Records provided START
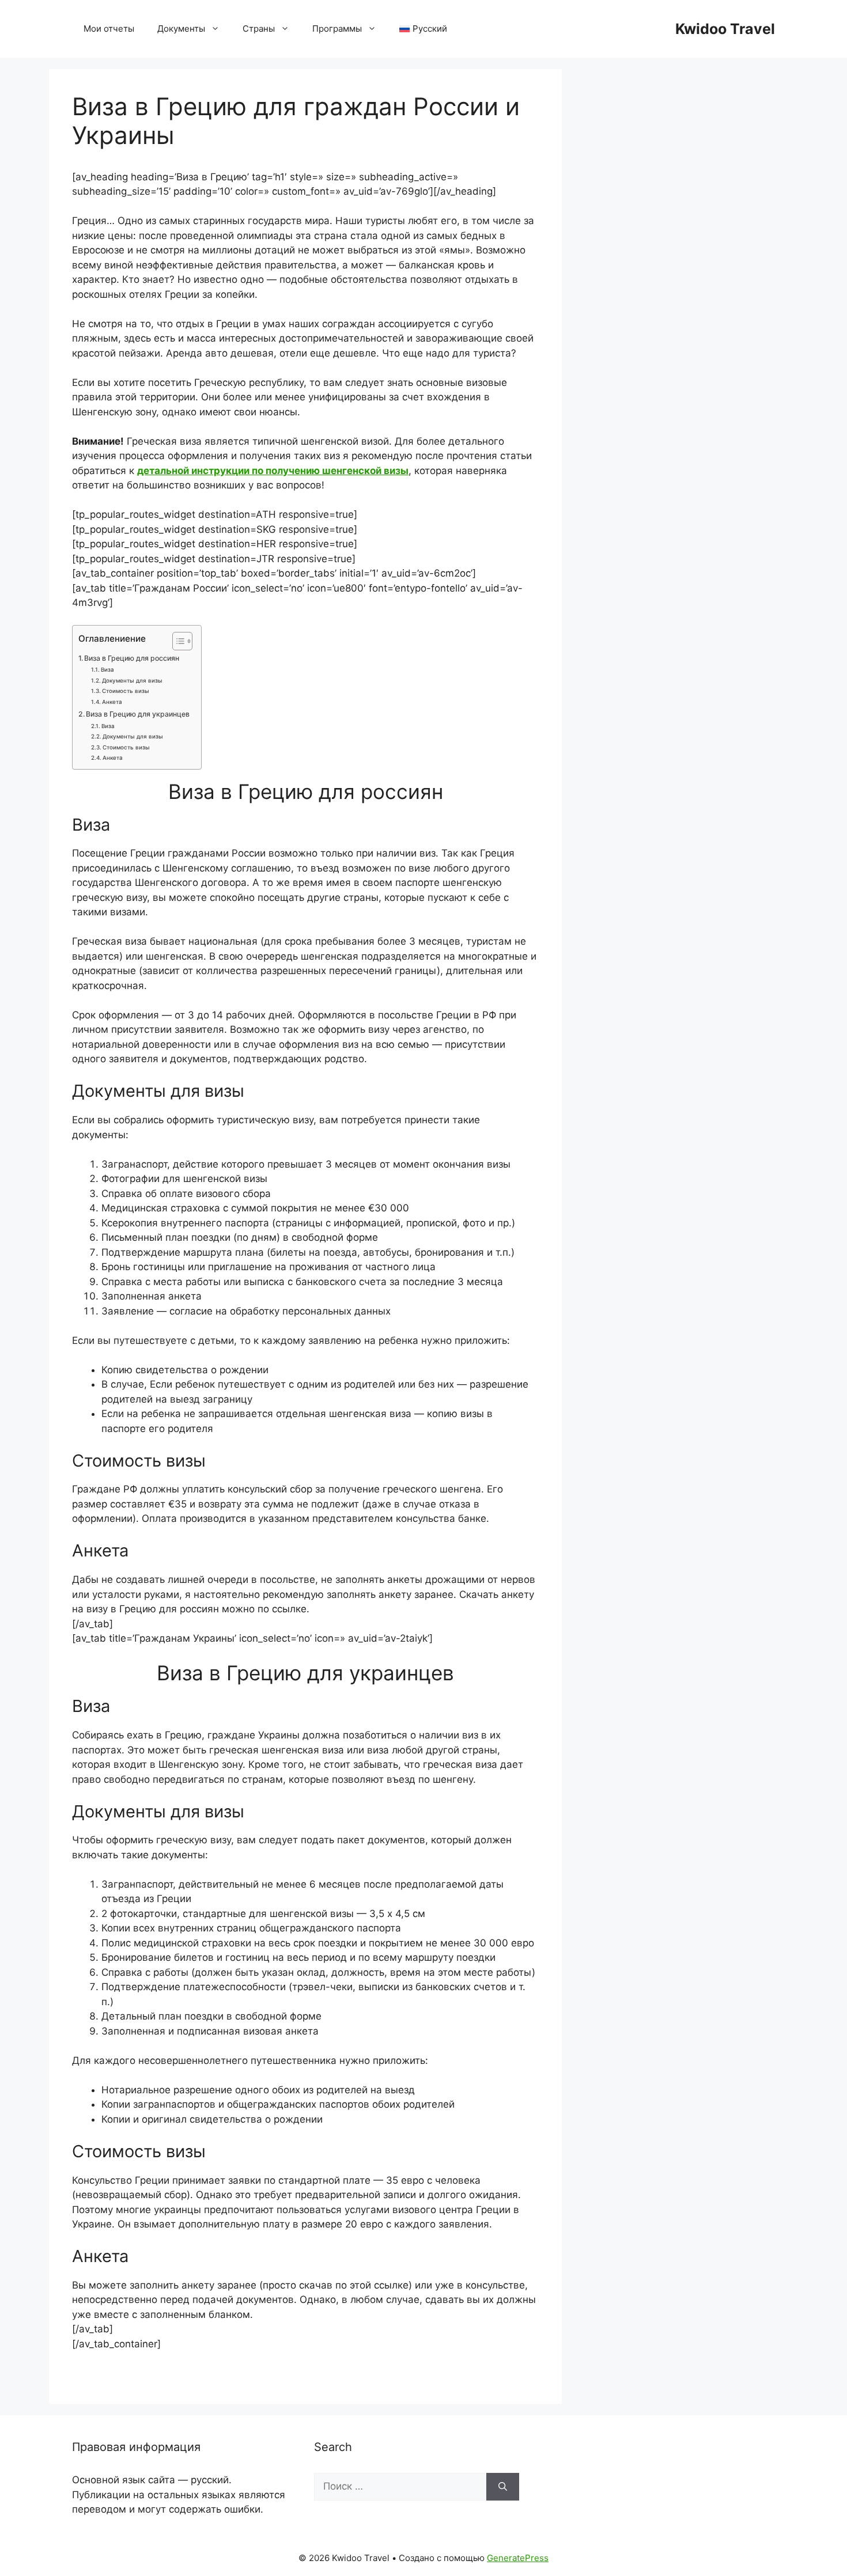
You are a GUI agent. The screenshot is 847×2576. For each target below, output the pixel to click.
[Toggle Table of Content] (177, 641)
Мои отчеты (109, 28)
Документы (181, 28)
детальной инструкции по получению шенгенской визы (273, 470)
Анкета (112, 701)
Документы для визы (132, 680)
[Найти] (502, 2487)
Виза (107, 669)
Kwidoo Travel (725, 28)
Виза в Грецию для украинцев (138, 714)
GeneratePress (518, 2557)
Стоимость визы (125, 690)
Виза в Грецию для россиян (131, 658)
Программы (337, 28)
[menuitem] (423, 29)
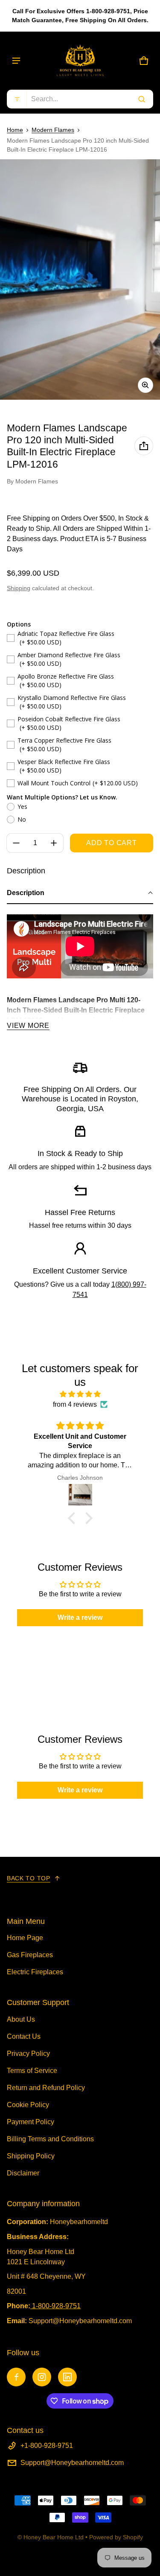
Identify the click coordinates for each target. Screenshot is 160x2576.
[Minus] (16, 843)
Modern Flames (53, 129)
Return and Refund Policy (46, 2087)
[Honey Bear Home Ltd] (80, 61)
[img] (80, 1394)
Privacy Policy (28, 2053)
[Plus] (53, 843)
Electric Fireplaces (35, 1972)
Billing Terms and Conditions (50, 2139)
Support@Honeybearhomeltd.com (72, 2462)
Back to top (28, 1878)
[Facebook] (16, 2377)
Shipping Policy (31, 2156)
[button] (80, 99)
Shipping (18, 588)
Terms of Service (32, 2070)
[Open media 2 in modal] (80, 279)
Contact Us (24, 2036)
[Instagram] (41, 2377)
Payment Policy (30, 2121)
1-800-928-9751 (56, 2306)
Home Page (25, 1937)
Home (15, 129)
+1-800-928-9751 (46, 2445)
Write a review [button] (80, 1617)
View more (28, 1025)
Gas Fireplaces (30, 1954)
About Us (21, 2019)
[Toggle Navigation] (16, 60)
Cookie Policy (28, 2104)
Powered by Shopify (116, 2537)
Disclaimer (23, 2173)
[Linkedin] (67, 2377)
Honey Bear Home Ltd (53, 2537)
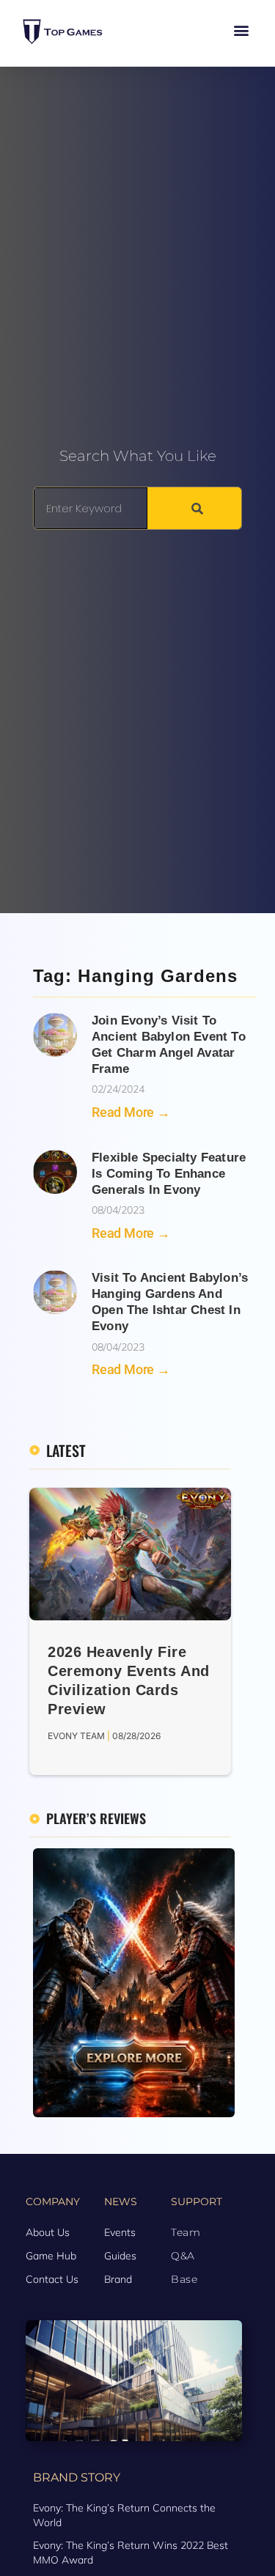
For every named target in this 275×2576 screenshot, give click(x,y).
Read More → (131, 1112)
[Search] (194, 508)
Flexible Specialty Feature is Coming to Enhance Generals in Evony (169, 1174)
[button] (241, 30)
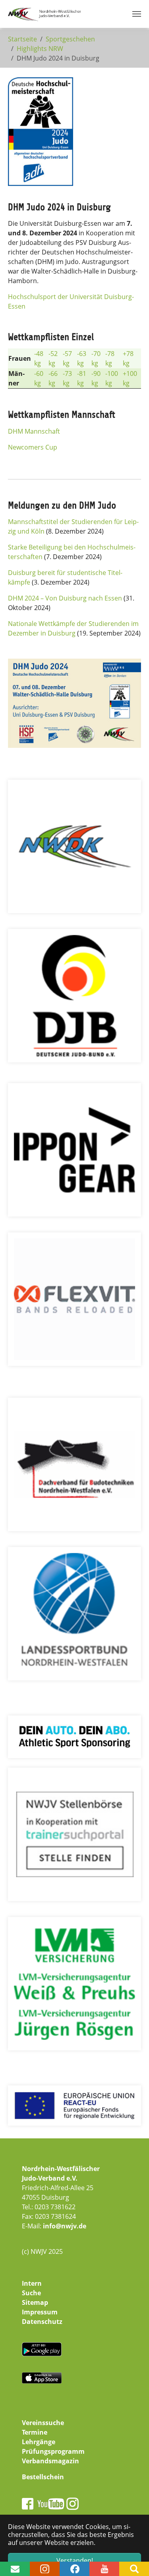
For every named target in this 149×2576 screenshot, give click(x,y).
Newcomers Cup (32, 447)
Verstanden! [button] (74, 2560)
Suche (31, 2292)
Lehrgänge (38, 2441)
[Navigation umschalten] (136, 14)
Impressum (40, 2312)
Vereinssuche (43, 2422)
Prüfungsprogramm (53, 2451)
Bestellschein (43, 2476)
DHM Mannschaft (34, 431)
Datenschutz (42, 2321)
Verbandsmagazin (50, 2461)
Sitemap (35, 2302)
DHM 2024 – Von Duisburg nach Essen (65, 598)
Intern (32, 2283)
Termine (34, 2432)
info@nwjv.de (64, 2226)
Records provided END
- _Exercise aim_:
Transcribe, from the records above, the first line and every line after it up to and including the line with "1-800-928-9751 (56, 2306)"; omit pictures.

- _Expected output_:
You are a GUI agent. The screenshot is 847×2576. For each target below, output the pixel to click.
[Toggle Table of Content] (177, 641)
Мои отчеты (109, 28)
Документы (181, 28)
детальной инструкции по получению шенгенской визы (273, 470)
Анкета (112, 701)
Документы для визы (132, 680)
[Найти] (502, 2487)
Виза (107, 669)
Kwidoo Travel (725, 28)
Виза в Грецию для украинцев (138, 714)
GeneratePress (518, 2557)
Стоимость визы (125, 690)
Виза в Грецию для россиян (131, 658)
Программы (337, 28)
[menuitem] (423, 29)
Identify the click coordinates for each target. Screenshot is 160x2576.
[Minus] (16, 843)
Modern Flames (53, 129)
Return and Refund Policy (46, 2087)
[Honey Bear Home Ltd] (80, 61)
[img] (80, 1394)
Privacy Policy (28, 2053)
[Plus] (53, 843)
Electric Fireplaces (35, 1972)
Billing Terms and Conditions (50, 2139)
Support@Honeybearhomeltd.com (72, 2462)
Back to top (28, 1878)
[Facebook] (16, 2377)
Shipping Policy (31, 2156)
[button] (80, 99)
Shipping (18, 588)
Terms of Service (32, 2070)
[Open media 2 in modal] (80, 279)
Contact Us (24, 2036)
[Instagram] (41, 2377)
Payment Policy (30, 2121)
1-800-928-9751 (56, 2306)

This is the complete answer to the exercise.